步驟4(洗滌核酸):向瞬離心后的384微孔板中加入20 μL的70%無(wú)水乙醇,室溫放置 10 min,4 000 r/min離心10 min,50 r/min倒置瞬離去上清,風(fēng)干管內(nèi)溶液。

步驟5(保存核酸):加入10 μL去離子水,完全溶解DNA,即可進(jìn)行PCR反應(yīng)。

2.3 PCR擴(kuò)增反應(yīng)及電泳

DNA模板準(zhǔn)備:利用自動(dòng)聯(lián)排移液器取2 μL基因組 DNA轉(zhuǎn)移至384孔PCR板中,每孔的PCR反應(yīng)液體系包括:2×SanTaq PCR Mix預(yù)混酶(Sangon Biotech,上海)5 μL, 第1對(duì)PCR引物(含10 μmol·L-1Del-11正向引物與10 μmol·L-1Del-11反向引物)各0.5 μL, 第2對(duì)PCR引物(含10 μmol·L-1Del-1021正向引物與10 μmol·L-1Del-1021反向引物)各0.5 μL, 加入滅菌超純水(ddH2O)至10 μL。

提取的大豆葉片DNA用設(shè)計(jì)的缺失區(qū)間內(nèi)的與突變表型緊密連鎖的引物del-11和del-1021進(jìn)行PCR擴(kuò)增。del-11上游引物:CCCATTCGTGTCACTGTCAC;del-11下游引物:AGGTGCACATAGGGGAAGTG;del-1021上游引物:TCCTAAGCAGCTTCCACGAT;del-1021下游引物:CTACGACGAGTTCCTCCGAG。

PCR反應(yīng)條件為:95 ℃ 預(yù)變性 5 min;95 ℃ 變性1 min,59 ℃ 退火30 s,72 ℃ 延伸40 s,總計(jì)33個(gè)循環(huán);72 ℃ 延伸7 min;4 ℃ 保存。

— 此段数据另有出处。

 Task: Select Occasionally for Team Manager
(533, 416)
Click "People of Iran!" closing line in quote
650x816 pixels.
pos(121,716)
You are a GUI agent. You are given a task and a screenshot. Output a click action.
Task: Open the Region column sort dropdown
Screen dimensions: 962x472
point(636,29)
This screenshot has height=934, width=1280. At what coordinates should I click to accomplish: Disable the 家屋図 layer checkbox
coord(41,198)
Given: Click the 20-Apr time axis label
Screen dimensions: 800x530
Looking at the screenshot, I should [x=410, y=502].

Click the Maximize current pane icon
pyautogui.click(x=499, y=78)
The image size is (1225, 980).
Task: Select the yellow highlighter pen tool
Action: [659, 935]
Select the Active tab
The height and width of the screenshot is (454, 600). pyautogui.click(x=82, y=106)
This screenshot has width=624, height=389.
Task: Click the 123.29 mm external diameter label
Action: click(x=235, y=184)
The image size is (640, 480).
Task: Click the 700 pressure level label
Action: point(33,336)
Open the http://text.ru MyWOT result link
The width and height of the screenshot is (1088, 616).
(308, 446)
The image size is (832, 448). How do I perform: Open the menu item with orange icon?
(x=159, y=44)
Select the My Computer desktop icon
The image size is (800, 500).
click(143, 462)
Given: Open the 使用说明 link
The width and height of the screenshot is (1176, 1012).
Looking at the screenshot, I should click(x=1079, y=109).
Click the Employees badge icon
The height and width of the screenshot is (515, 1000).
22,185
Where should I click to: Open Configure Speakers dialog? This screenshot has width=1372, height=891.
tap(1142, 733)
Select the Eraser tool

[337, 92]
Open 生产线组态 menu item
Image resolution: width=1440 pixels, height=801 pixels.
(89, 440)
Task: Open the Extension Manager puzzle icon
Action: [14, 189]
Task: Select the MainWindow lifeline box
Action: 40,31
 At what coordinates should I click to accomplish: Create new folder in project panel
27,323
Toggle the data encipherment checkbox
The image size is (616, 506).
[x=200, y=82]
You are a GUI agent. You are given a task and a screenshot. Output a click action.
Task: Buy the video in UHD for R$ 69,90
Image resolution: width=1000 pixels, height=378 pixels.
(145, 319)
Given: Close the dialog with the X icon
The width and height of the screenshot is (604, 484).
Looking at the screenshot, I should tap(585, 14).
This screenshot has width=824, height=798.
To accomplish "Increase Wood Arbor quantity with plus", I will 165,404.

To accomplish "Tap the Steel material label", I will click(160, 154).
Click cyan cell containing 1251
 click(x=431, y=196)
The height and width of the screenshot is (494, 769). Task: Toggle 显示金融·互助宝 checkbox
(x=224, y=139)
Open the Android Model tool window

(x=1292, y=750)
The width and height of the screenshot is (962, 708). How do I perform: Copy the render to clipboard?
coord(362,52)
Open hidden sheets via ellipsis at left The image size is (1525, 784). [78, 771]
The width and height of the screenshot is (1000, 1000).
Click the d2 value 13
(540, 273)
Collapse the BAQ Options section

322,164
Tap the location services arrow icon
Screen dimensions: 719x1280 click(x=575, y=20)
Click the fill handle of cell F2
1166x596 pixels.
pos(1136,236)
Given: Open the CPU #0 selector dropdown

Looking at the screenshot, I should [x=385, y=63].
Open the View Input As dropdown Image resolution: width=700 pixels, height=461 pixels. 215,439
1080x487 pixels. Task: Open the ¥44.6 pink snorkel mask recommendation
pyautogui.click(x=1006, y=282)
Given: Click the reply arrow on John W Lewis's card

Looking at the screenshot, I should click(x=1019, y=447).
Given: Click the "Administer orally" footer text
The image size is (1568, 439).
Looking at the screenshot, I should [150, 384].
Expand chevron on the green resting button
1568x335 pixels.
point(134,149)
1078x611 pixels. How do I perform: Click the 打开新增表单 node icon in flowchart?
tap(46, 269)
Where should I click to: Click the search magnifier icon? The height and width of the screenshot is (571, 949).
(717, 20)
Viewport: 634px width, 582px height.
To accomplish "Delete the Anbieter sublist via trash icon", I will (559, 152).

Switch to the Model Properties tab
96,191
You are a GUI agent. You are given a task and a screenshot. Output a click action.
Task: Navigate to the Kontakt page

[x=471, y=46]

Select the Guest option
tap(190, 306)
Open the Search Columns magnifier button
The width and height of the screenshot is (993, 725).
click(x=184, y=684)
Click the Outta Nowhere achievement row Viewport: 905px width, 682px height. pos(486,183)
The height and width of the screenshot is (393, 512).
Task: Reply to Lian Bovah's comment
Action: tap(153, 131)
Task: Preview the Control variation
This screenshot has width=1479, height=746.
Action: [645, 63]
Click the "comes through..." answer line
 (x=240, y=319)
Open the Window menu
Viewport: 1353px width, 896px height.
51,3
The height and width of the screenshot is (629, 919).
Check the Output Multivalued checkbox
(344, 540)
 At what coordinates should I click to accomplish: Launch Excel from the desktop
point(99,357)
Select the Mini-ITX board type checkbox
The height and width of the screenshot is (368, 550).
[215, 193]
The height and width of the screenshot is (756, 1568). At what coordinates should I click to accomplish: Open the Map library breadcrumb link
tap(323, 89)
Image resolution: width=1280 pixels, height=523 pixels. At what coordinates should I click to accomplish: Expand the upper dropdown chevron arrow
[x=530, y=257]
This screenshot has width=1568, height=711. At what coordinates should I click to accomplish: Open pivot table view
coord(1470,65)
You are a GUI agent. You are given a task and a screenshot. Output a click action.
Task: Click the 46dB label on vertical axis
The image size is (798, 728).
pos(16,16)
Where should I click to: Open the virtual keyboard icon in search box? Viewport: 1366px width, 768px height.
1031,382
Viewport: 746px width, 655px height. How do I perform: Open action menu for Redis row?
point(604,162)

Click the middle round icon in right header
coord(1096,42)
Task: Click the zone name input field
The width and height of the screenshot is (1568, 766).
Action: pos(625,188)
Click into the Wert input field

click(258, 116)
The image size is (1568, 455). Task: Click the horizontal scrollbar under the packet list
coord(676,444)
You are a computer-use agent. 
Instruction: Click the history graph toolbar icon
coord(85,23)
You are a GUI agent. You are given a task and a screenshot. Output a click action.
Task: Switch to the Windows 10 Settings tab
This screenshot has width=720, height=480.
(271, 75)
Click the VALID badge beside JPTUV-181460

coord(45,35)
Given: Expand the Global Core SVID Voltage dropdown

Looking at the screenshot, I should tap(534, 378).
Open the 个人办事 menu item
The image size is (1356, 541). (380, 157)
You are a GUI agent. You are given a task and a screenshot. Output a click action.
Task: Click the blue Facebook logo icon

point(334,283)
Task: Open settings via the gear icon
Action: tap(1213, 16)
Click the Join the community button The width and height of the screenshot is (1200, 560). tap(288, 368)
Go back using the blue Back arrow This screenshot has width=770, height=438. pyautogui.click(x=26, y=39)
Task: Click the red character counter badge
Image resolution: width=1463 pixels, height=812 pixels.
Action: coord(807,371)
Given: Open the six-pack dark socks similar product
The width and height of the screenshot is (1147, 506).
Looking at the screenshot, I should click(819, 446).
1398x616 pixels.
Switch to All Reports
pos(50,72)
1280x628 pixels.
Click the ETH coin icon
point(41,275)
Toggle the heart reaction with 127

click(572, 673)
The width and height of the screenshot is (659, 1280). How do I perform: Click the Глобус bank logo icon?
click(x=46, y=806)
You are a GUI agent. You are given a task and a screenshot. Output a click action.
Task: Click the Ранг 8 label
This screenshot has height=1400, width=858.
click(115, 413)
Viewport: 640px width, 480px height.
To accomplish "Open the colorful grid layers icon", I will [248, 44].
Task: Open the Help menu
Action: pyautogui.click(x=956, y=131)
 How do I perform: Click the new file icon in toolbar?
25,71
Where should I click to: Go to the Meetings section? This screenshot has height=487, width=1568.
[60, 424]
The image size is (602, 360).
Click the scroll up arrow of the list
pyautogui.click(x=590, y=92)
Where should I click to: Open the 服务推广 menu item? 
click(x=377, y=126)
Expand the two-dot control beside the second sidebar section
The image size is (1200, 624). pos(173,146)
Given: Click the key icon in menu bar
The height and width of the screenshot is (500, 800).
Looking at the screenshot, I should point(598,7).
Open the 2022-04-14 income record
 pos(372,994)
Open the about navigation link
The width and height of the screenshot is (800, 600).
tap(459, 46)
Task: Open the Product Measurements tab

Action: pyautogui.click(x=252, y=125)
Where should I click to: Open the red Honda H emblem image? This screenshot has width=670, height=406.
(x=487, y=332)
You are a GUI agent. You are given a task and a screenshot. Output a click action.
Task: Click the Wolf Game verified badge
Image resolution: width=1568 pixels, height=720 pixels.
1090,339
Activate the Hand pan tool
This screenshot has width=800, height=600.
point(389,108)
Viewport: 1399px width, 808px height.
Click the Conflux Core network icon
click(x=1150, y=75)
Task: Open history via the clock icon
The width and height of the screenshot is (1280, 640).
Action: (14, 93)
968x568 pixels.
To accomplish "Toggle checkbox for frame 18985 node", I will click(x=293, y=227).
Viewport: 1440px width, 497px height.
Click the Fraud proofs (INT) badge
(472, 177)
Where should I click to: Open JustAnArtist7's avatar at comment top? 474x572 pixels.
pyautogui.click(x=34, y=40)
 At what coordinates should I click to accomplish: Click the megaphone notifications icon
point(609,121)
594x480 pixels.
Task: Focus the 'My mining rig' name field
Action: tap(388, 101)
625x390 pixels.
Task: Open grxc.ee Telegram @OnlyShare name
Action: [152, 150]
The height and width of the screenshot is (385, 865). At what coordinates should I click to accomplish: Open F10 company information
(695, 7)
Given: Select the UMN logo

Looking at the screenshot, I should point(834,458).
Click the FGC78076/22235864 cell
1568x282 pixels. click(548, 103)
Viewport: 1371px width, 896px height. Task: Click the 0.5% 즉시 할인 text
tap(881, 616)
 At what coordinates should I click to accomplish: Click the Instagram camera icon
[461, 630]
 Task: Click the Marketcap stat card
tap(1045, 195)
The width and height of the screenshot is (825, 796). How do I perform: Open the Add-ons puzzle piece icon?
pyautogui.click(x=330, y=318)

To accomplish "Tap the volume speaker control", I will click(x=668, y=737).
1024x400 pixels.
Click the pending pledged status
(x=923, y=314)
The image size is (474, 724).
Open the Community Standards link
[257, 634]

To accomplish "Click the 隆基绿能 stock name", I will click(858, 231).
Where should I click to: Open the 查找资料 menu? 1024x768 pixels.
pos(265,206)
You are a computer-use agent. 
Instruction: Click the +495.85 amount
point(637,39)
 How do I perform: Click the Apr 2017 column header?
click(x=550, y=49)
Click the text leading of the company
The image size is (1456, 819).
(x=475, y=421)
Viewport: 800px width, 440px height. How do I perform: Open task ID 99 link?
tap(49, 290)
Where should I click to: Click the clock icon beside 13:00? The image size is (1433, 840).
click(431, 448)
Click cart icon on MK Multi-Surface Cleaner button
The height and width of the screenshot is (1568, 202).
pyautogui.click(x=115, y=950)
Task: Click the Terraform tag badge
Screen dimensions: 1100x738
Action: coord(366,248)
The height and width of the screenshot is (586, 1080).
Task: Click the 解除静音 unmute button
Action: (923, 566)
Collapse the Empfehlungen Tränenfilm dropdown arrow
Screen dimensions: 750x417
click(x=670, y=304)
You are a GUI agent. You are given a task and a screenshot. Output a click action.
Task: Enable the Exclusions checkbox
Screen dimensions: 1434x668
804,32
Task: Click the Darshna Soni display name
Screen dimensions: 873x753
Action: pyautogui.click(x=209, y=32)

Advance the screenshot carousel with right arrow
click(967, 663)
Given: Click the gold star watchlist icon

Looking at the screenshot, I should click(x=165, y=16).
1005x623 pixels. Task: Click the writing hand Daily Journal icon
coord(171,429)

電泳及其顯色:采用 2%瓊脂糖凝膠用SuperRed/GelRed(Biosharp)染色,在Gel Image System Tanon-1600(Tanon)上掃描成像。利用本實(shí)驗(yàn)的取樣方法進(jìn)行提取植物基因組DNA,與常規(guī)單管CTAB法對(duì)比,兩種方法結(jié)果對(duì)比如圖4所示。

M為2K DNA Marker;1～4:高通量384板CTAB法(黃化突變體植株);5～8:CTAB單管法(黃化突變體植株);9～12:高通量384板CTAB法(野生型植株);13～16:CTAB單管法(野生型植株)。圖4 使用del-11F/R與del-1021F/R兩對(duì)引物進(jìn)行PCR鑒定引物多態(tài)性

結(jié)果表明,使用本實(shí)驗(yàn)的取樣方法,利用改良后的CTAB法提取的植物基因組DNA效果較好,條帶亮度與常規(guī)單管CTAB法基本無(wú)異,可以鑒別基因型。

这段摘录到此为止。